When Public Opinion Is Irrelevant

People exit the Supreme Court in Washington, D.C., June 16, 2023. (Photo by SAUL Loeb/AFP/Getty Images)

About the Supreme Court, the New York Times wants to know “whether the court’s decisions are out of step with public opinion.” Here is the answer to that question:

It does not matter.

The law says what the law says. The job of the Supreme Court is to apply the law, not to make up the law, not to reform the law, not to ensure that the law accords with public opinion. If public opinion is opposed to the law, then the public can elect new lawmakers and write new laws. It is not up to the Supreme Court to do that for them. If representative democracy means anything, it is that the law is made by lawmakers who are elected by the people and democratically accountable to them. 
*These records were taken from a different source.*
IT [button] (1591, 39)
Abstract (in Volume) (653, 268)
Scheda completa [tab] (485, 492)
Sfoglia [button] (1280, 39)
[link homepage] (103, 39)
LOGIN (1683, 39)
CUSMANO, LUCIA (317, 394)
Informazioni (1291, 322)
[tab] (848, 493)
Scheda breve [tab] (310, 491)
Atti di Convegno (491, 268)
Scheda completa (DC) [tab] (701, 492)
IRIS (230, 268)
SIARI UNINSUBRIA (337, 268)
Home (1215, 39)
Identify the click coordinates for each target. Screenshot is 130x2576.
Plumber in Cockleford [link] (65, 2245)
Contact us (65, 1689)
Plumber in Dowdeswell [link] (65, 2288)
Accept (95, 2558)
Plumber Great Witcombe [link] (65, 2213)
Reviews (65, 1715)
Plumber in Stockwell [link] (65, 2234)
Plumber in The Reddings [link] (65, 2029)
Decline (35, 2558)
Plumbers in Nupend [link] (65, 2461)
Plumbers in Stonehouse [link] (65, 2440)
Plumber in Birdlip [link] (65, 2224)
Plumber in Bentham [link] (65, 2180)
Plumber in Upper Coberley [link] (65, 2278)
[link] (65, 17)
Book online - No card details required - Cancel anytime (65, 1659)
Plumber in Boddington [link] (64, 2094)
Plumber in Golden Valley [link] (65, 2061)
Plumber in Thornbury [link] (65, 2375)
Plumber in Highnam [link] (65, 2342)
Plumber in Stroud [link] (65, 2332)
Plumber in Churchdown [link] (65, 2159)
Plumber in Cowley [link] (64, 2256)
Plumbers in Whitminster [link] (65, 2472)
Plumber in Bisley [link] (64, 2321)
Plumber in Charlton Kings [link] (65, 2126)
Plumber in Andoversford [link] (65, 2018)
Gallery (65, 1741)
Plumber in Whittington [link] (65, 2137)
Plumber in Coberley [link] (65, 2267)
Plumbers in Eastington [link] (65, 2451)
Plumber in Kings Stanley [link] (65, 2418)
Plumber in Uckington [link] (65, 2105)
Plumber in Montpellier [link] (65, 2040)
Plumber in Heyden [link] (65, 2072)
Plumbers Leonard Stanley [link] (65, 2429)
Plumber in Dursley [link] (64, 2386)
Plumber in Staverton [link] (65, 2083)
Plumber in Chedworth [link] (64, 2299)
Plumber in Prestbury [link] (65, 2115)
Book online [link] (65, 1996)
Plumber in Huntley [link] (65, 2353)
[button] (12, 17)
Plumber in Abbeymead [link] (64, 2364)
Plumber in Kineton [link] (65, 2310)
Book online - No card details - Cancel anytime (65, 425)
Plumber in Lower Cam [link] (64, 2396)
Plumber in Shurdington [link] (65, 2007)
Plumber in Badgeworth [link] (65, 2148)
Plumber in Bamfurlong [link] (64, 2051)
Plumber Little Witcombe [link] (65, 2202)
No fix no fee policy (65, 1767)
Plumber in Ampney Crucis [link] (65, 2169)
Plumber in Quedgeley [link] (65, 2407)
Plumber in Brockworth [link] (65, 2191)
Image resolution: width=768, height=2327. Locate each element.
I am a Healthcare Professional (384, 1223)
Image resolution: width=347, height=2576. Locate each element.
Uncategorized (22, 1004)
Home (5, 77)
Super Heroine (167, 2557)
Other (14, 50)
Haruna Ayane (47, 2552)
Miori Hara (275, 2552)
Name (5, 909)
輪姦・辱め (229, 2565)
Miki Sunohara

Not that the New York Times-reading progressive public actually cares what public opinion says. Our progressive friends have been perfectly happy to use the Supreme Court to overrule public opinion—and the law—for years, as long as doing so meant they got their way without having to win legislative elections and pass new laws. Public opinion was not in favor of the abortion regime that Roe began to impose in 1973—nor did public opinion favor that regime thereafter—but nobody worried very much about that. The same with same-sex marriage and Obergefell and many other “social issues” decisions. Most Americans believe that athletes should be required to compete on the basis of biological sex rather than gender self-identification, but don’t expect to see any demands that we defer to public opinion when that comes in front of the court.